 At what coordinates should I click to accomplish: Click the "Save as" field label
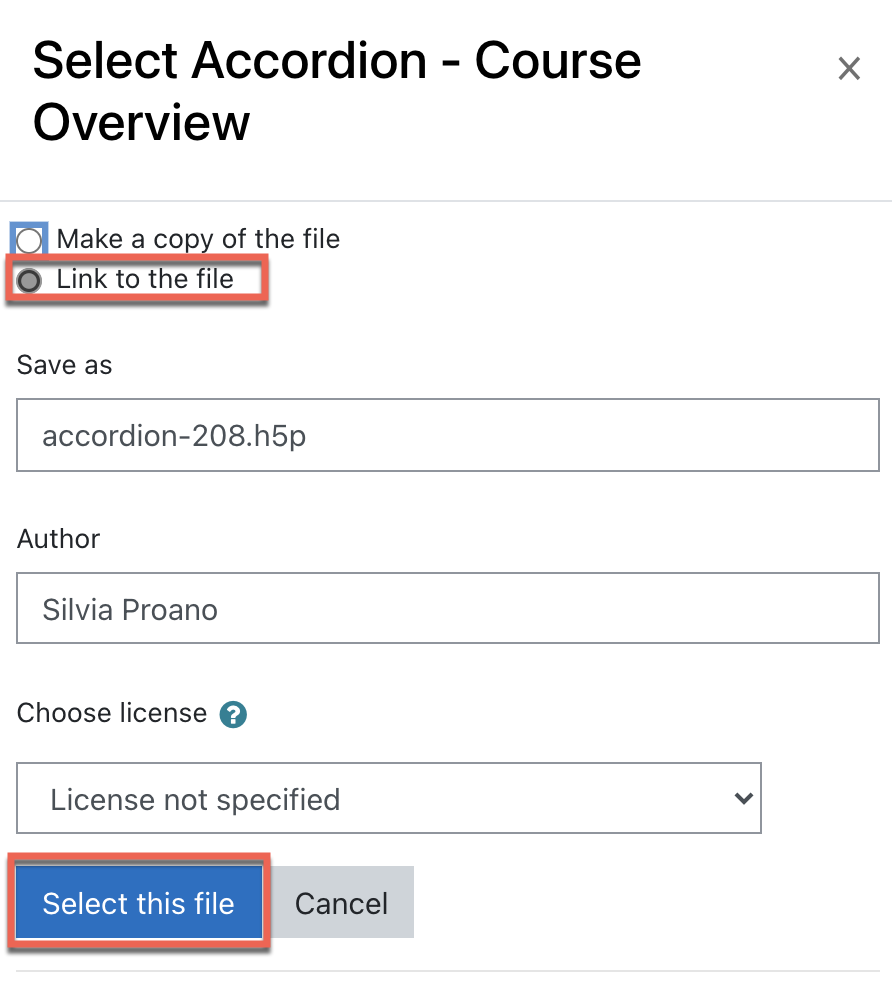64,365
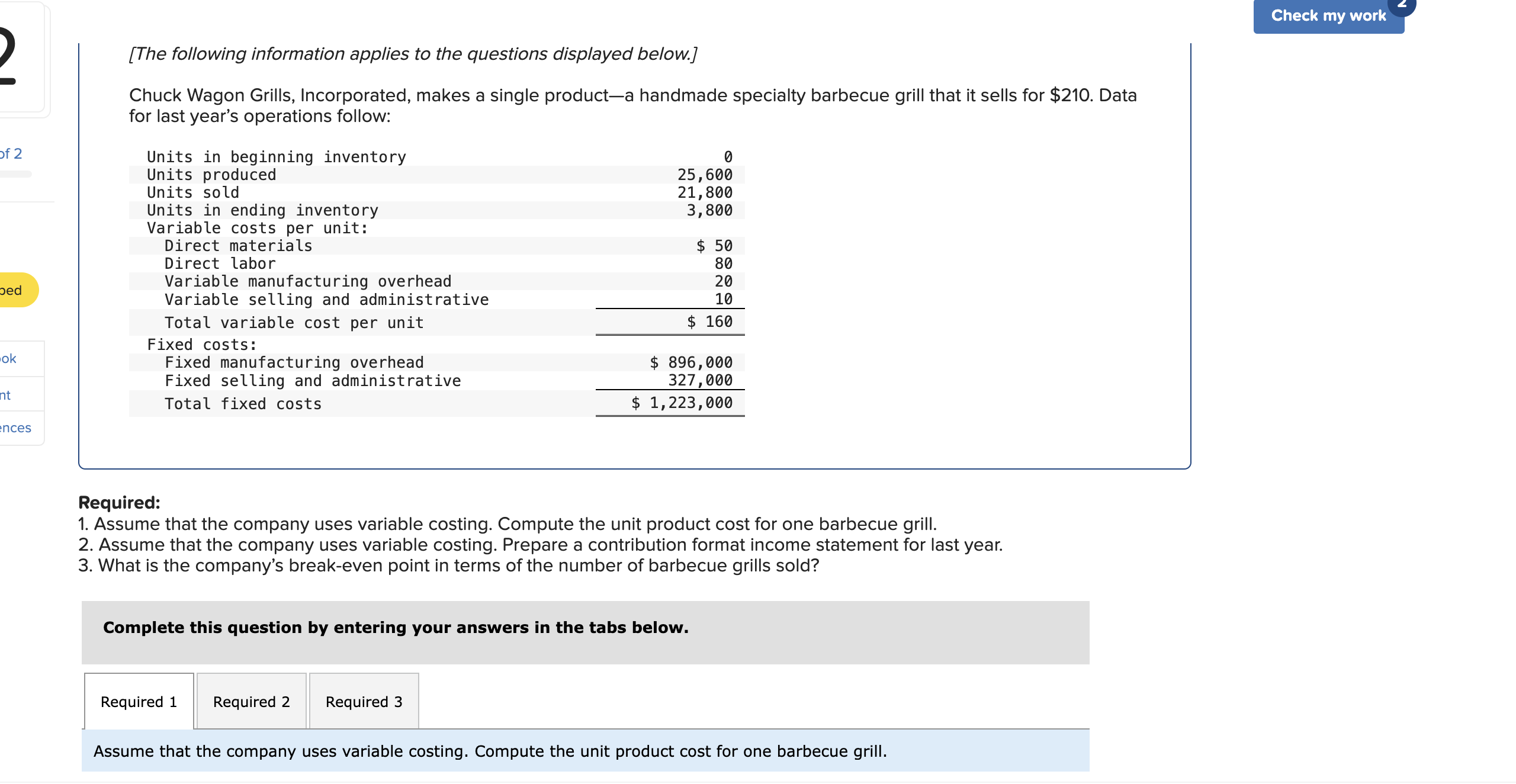Viewport: 1516px width, 784px height.
Task: Click the Fixed manufacturing overhead amount
Action: [x=690, y=362]
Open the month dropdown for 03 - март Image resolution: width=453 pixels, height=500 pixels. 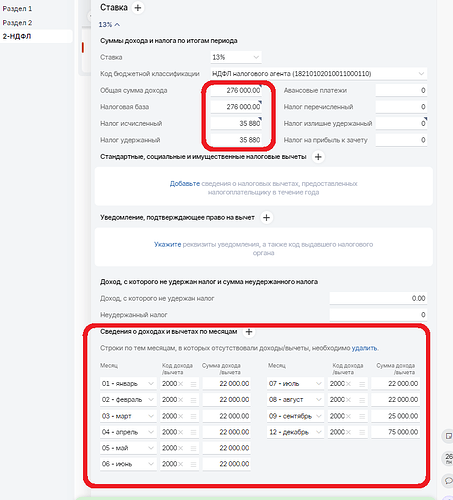click(x=128, y=416)
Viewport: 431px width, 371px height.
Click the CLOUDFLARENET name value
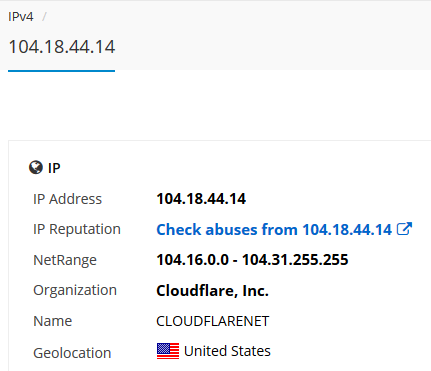(x=213, y=321)

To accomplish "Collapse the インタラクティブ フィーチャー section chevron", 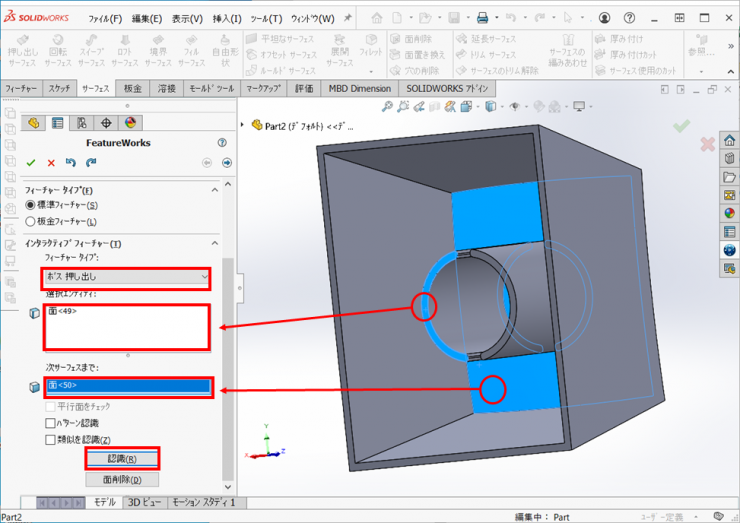I will [x=213, y=243].
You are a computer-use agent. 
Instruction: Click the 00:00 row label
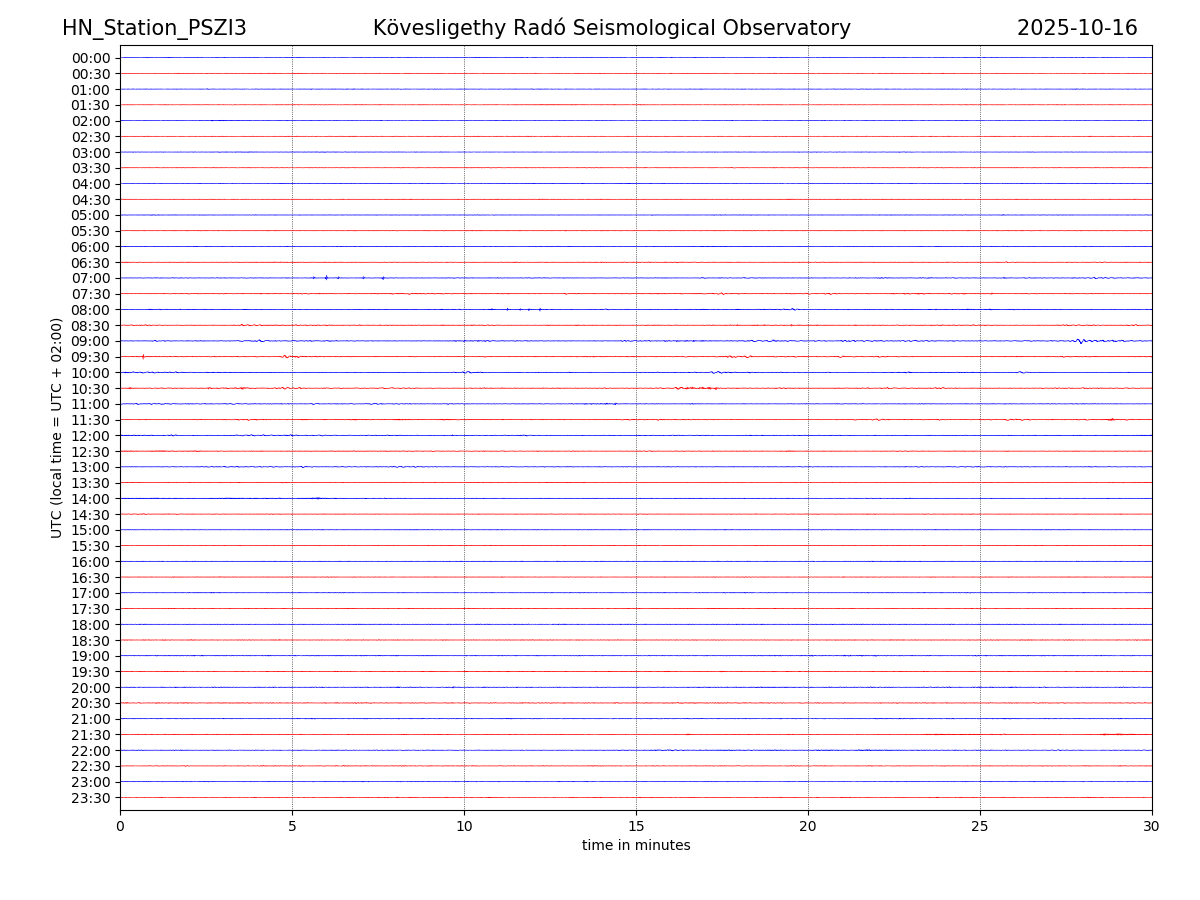[x=90, y=58]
################
**YOUR INSTRUCTIONS:** Find the line containing "You are a computer-use agent." in the listing above. Please restate word for word that line through the last one, leaving out the pictures.

**WRITTEN RESPONSE:**
You are a computer-use agent. 
Instruction: Click the 00:00 row label
[x=90, y=58]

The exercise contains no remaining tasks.